El modo en que lo dijo, como si hubiera ocurrido hacía un mes y en el momento mismo en que se iba, la transportó un cuarto de siglo atrás a la casa de Carcavelos. Otro mazazo terrible, como decía él. Le agitaba algo en el pecho, un pájaro que aleteaba contra sus costillas intentando escapar.

Empezó a principios de diciembre. Wallis la acompañó en un recorrido por el edificio. Volvió a presentarle a todos los asistentes a la fiesta del funeral. Peggy White, que había sido asistente de su madre en Banca; John Travis de Documentación; Maude West de la Biblioteca y Dennis Broadbent de Archivos, que era el único que tenía algo que explicarle.

– Aquí te tengo como Grado 5 Azul y Amarillo. Grado 5 significa seguridad media, Azul es por Banca y Amarillo por Extranjero, lo cual significa que tu acceso está limitado a archivos de esa clasificación y todo lo que tenga una clasificación de seguridad de 5 o menos. Todos empezamos por 5.

– ¿Cuál es el máximo?

– Grado 10 Rojo. Con eso se puede mirar cualquier cosa, incluida la sala reservada, pero no hay muchos Grados 10 Rojo. Cinco en todo el edificio, de hecho, y uno de ellos es «C», el jefe supremo.

– ¿La sala reservada?

Broadbent señaló una puerta que tenía ranura para tarjetas y un teclado numérico junto a la jamba.

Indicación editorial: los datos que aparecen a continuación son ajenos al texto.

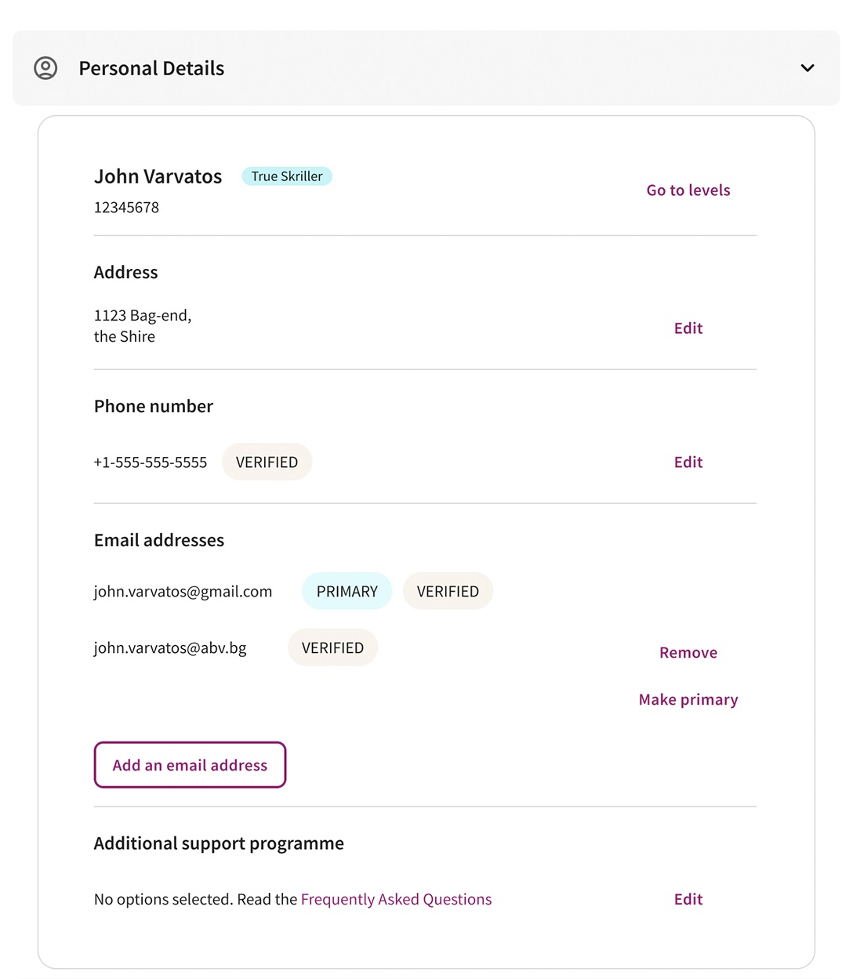Edit the phone number
This screenshot has height=979, width=853.
pyautogui.click(x=688, y=462)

– Todo Alto Secreto y Operativo.

– ¿Qué otros colores no puedo mirar?

– El Verde es de Nacional/Mi5, muy aburrido. El Blanco es de Personal, y en unas semanas te darán acceso. -¿Y Rosa? ¿Hay Rosa? -Pues sí, ya que lo preguntas. -¿Y qué es el Rosa? -Sexo.

– ¿Eso también lo guardan en la sala reservada?

– Y bajo llave.

– ¿Y quién tiene la llave?

– Roger Speke.

– Los mosquitas muertas siempre son los peores, señor Broadbent.

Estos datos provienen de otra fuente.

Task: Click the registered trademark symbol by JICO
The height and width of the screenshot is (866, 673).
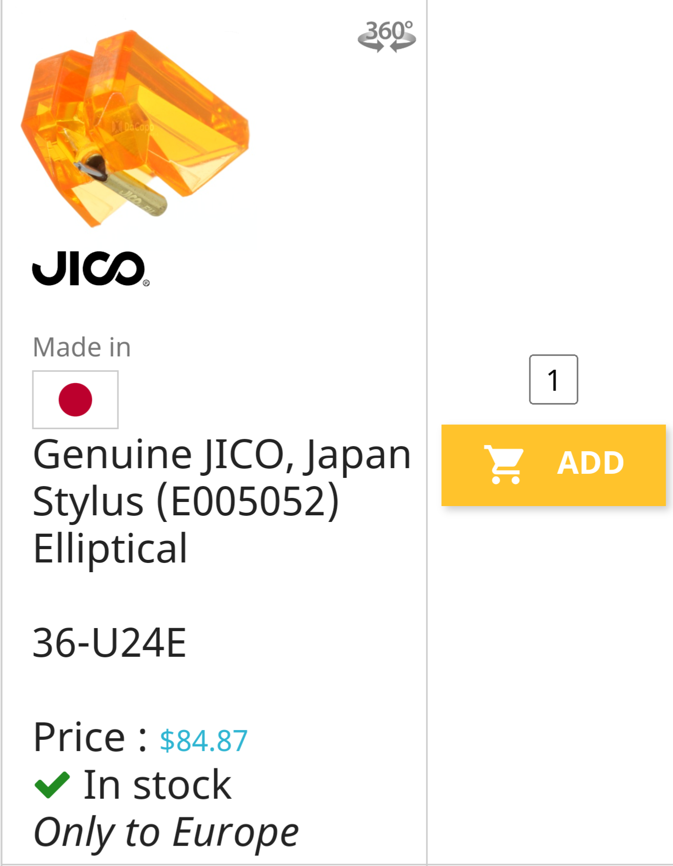Action: pos(146,283)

– Igualita que su madre -dijo Broadbent con una risotada-. Es asombroso.

Peggy White la instruyó en los procedimientos de Banca, sin dejar de dar sorbos a un vaso de agua mientras se mordisqueaba los labios al hablarle de transferencias internacionales, hojas de gastos, fondos para imprevistos, informes financieros trimestrales, liquidez, presupuestos y el resto de jerigonza contable.

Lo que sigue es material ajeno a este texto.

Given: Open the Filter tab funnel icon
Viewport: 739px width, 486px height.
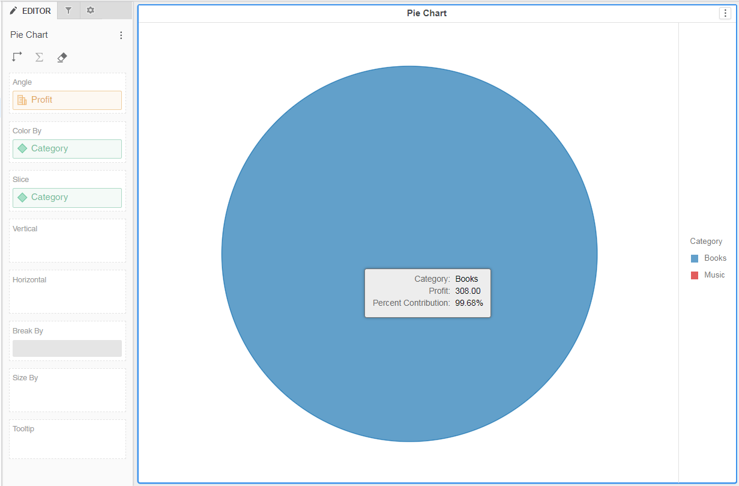Looking at the screenshot, I should [68, 10].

– De un tiempo a esta parte la cosa está tranquila. El último lío gordo fue en el 68, después de la Primavera de Praga. Los agentes volaban de un lado a otro. El dinero no paraba de rodar. Para entonces tu madre se había jubilado. Sí, la Primavera de Praga acabó con su sustituía. Hizo una auténtica chapuza. En cualquier caso, nos creímos de verdad que aquello era el fin, sabes. Que los rojos iban a retirar el Telón de Acero, cargar y no parar hasta llegar a Holyhead. En fin, ahora ya es agua pasada. Me encantaba que los días pasaran volando. Para serte sincera, ahora se arrastran como tortugas. Pero… con los rusos, nunca se sabe.

Andrea se puso manos a la obra y se hizo amiga de todo el mundo, sobre todo de Broadbent. Este la dejaba a solas en Archivos, de modo que podía curiosear en los documentos a los que todavía no le habían concedido acceso y podía observar incluso quién estaba autorizado a entrar en la Sala Reservada. Sólo la empleaban Rose, Speke y Wallis. Broadbent le reveló que existía una tarjeta con cinta magnética y que cada semana Roger Speke asignaba un código de cuatro números.